Tuesday, May 26, 2015

2004-2015


I know it's just a dog. . .

Just a dog who loved her family and her farm, but also loved to ride to town, and until the last, she even liked going to the vet!

Just a dog who took her job seriously.  Protecting her peeps and keeping the calves in the corral, and the bulls on the run.  She kept the three spoiled lap dogs in line, with just a tap of her nose.

Just a dog who didn't like the gas man, or  FedEx, or UPS, or any stranger really. But when Grandpa Jim came over she was sure to jump up and kiss his face.

Just a dog who was tenderhearted.  Whined when her people hugged or horsed around.  Would tolerate a cat, as long as it didn't run.

Just a dog who loved to playfully bite my foot as we went walking down the road.  Would run ahead, then toss her head and come running back to bite again.

Just a dog with a favorite spot behind the kitchen table during hot weather, and on the living room carpet in the winter.  Oh yeah, and a favorite spot in our hearts, forever.






Rest in peace, Tuffy



Monday, February 23, 2015

City Girl Gets to Drive the Loader Again.
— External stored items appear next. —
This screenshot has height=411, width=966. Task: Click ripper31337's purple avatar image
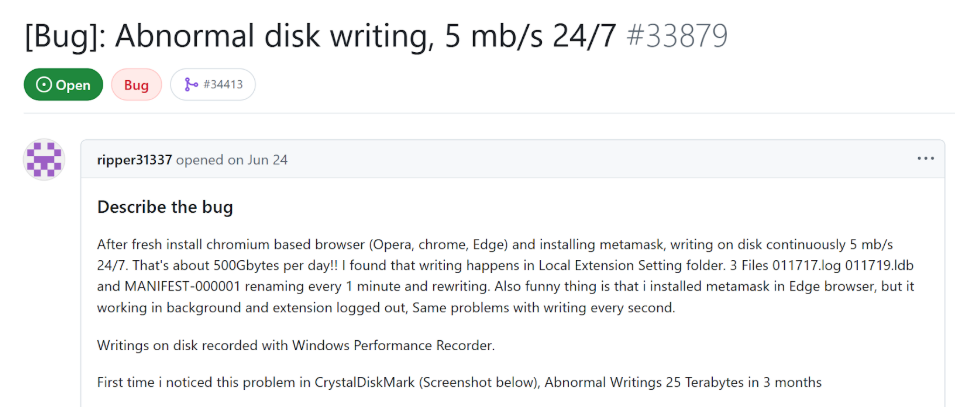point(43,160)
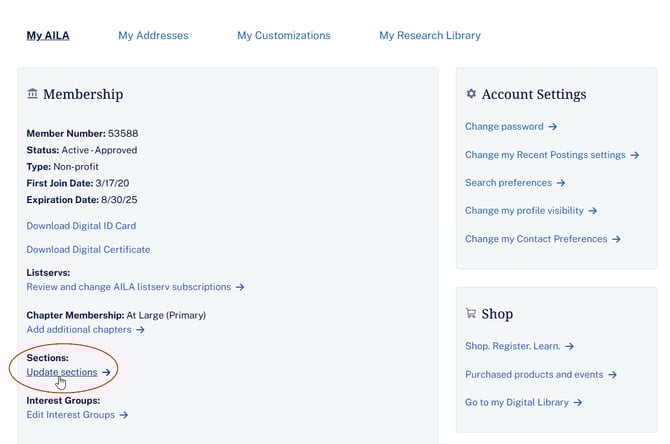The height and width of the screenshot is (444, 670).
Task: Open Download Digital Certificate link
Action: tap(88, 250)
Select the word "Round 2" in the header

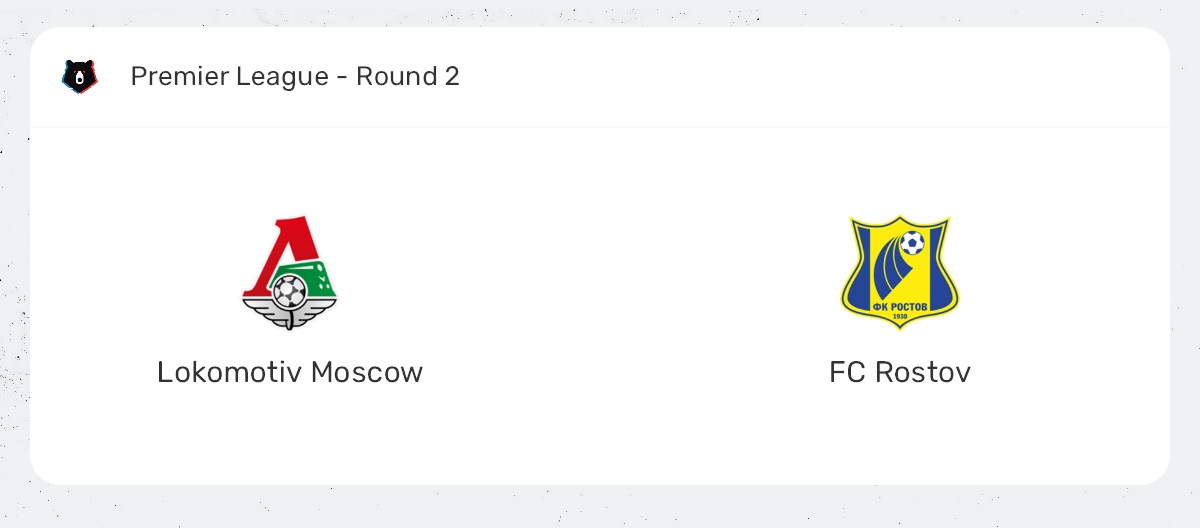407,76
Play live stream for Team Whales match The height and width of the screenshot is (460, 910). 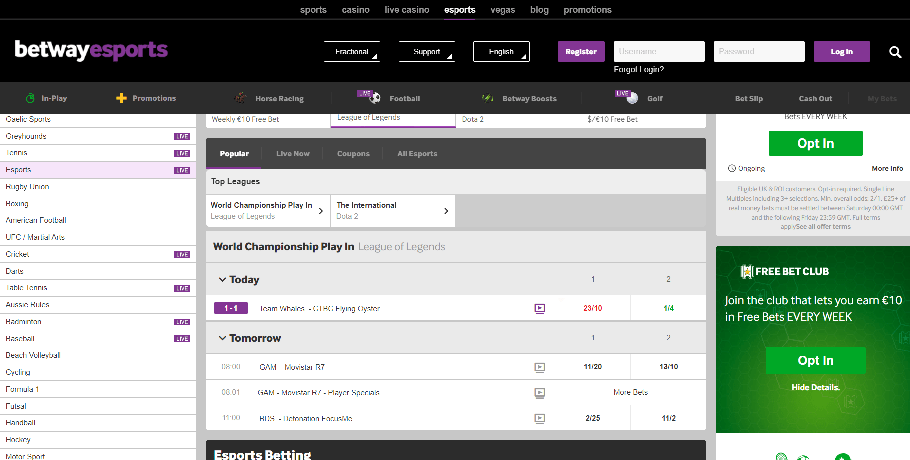pos(540,308)
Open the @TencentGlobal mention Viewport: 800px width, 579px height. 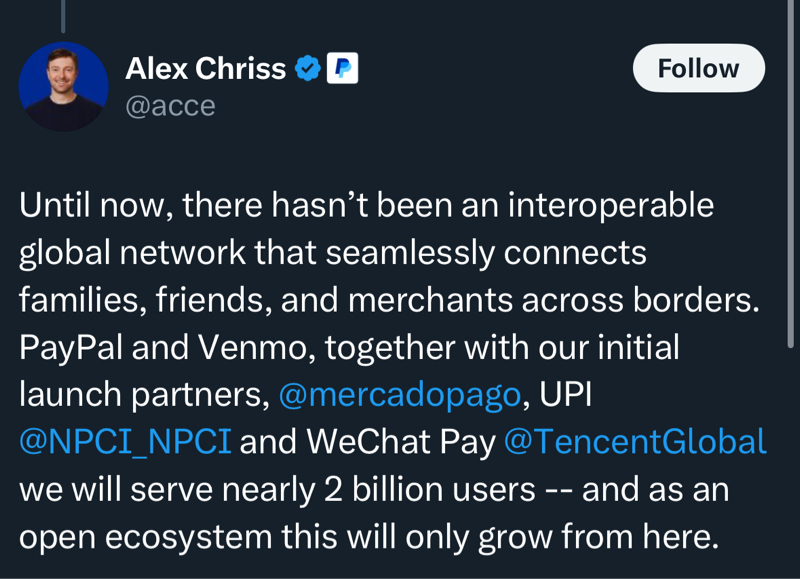click(x=634, y=441)
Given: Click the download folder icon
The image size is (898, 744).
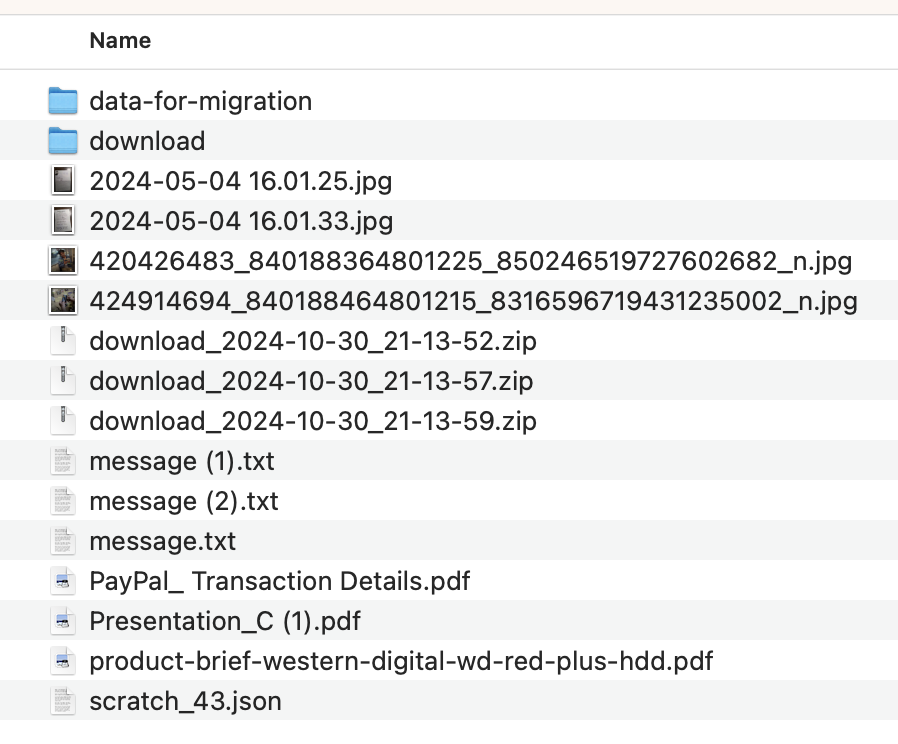Looking at the screenshot, I should [63, 141].
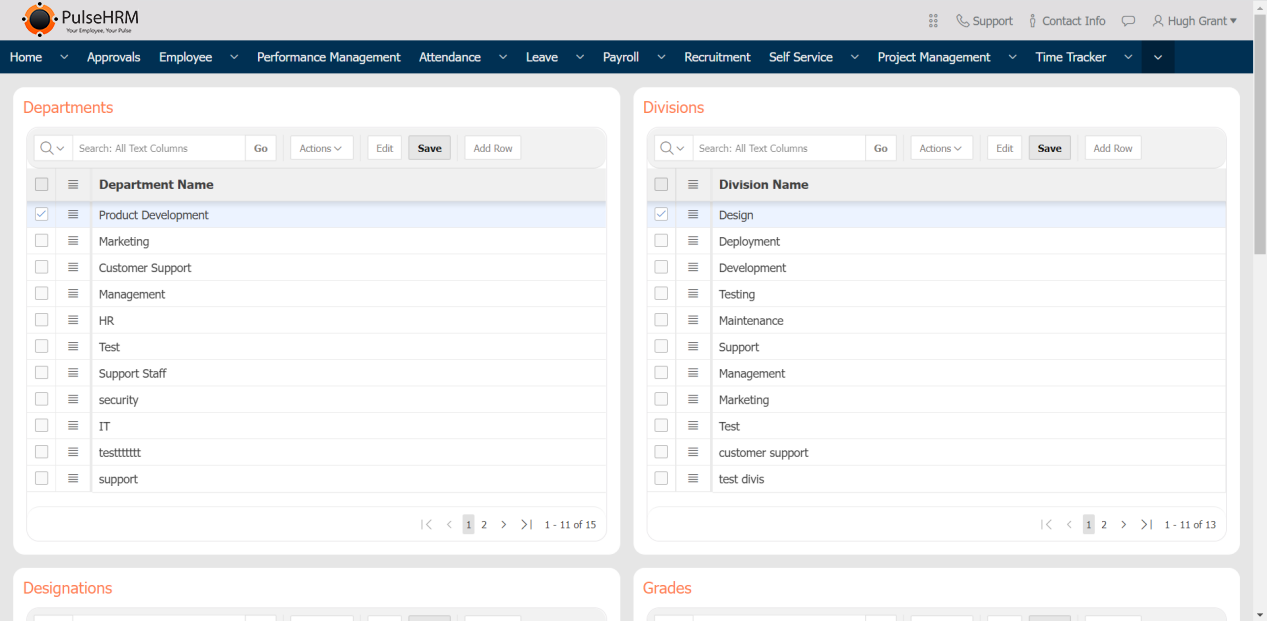Uncheck the Product Development checkbox
This screenshot has width=1267, height=621.
pyautogui.click(x=41, y=214)
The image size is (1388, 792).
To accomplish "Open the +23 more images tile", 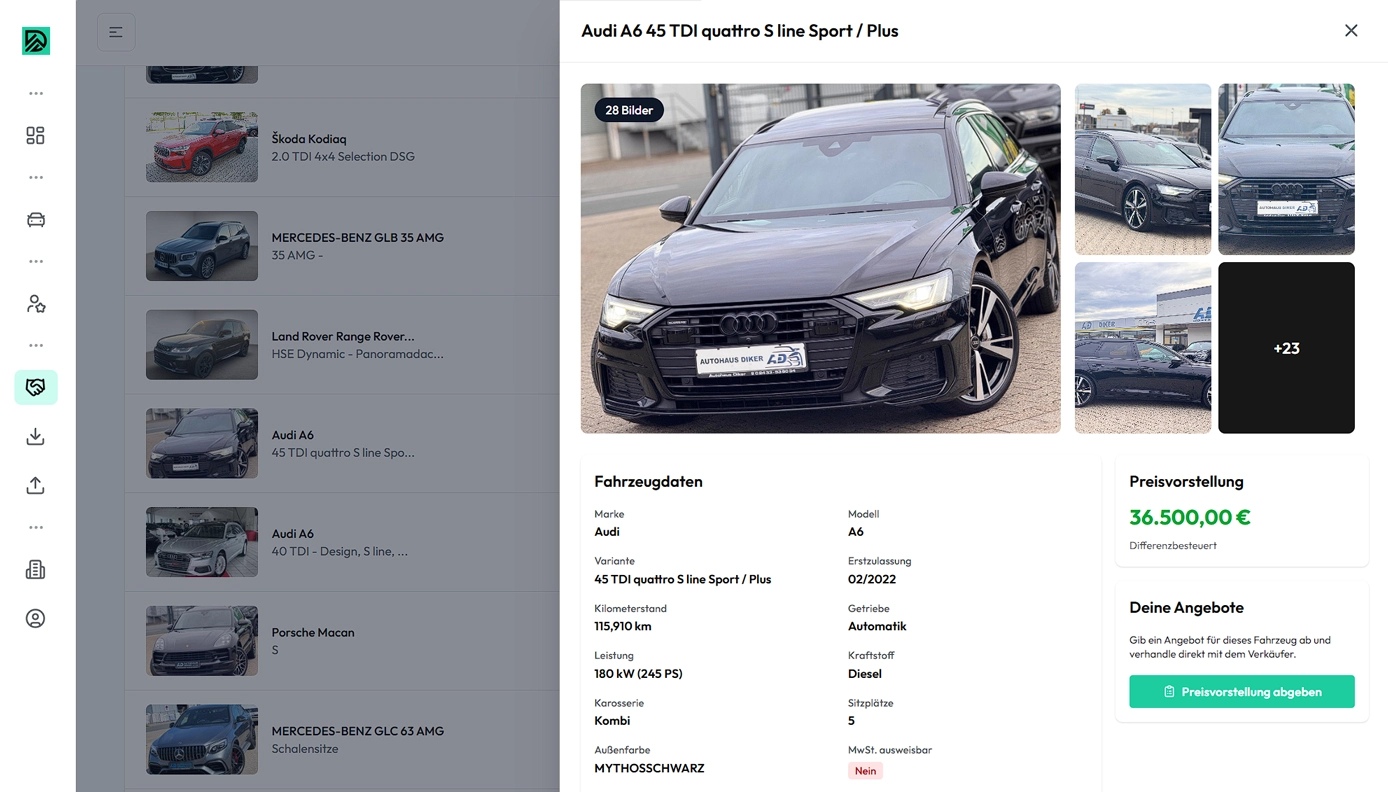I will tap(1286, 348).
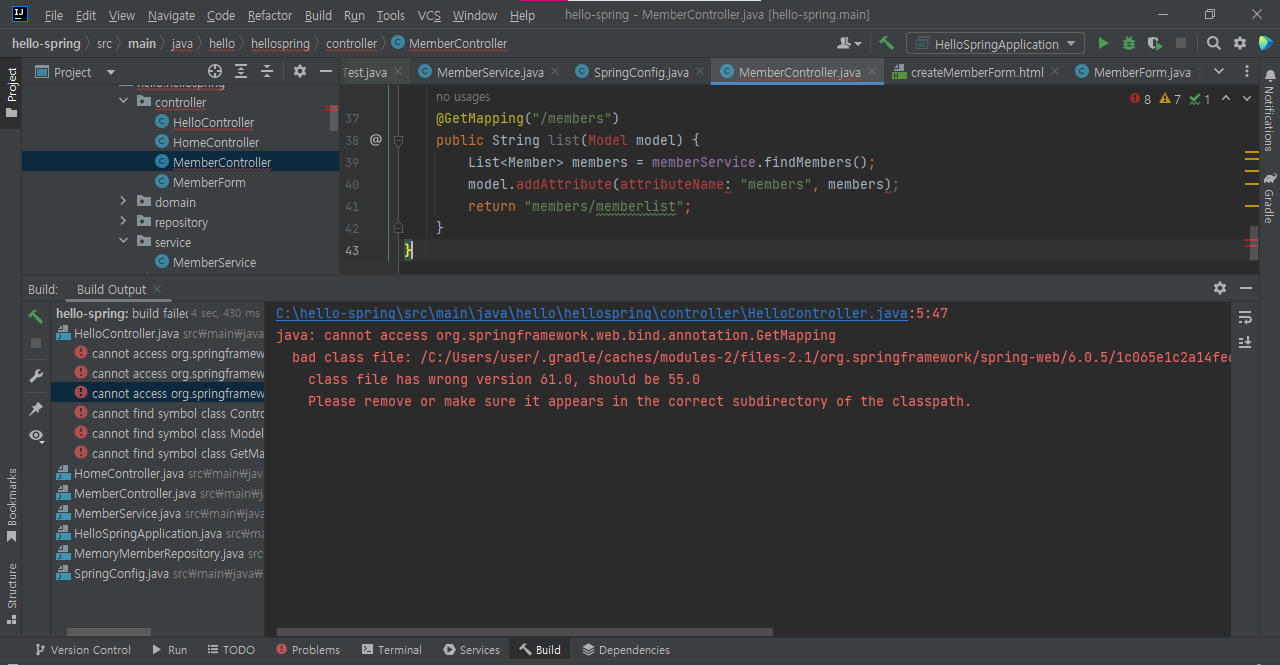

It was 13 degrees Sunday morning and I'm not sure of the temp at chore time last night, but it sure felt bone-chilling, and we have about 4 inches of snow, and it was coming down heavy.  I bundled up to go out and feed the cats, carry the trash, and shovel the sidewalk when I heard Country Boy say, "Come here.  I need your help." I dread these words, not because I don't enjoy helping, but because by the time Country Boy asks for help, it's usually out of desperation, and let me assure you, I'm nearly always substandard help for the task.

The tractor that is attached to the bale processor wouldn't start and was parked in the shed in front of the big loader, which is the only other thing we can use to get hay to the pen full of hungry calves.  Then came the words I, and most wives I know, dread.  "You are going to have to tow me, while I steer this thing."  We tried the old pickup and the tires spun on the snow till they smoked.  We tried another 4 wheel drive pickup.  Same results.  We tried the 4 wheel drive pickup with a bale on the back for weight.  Nope.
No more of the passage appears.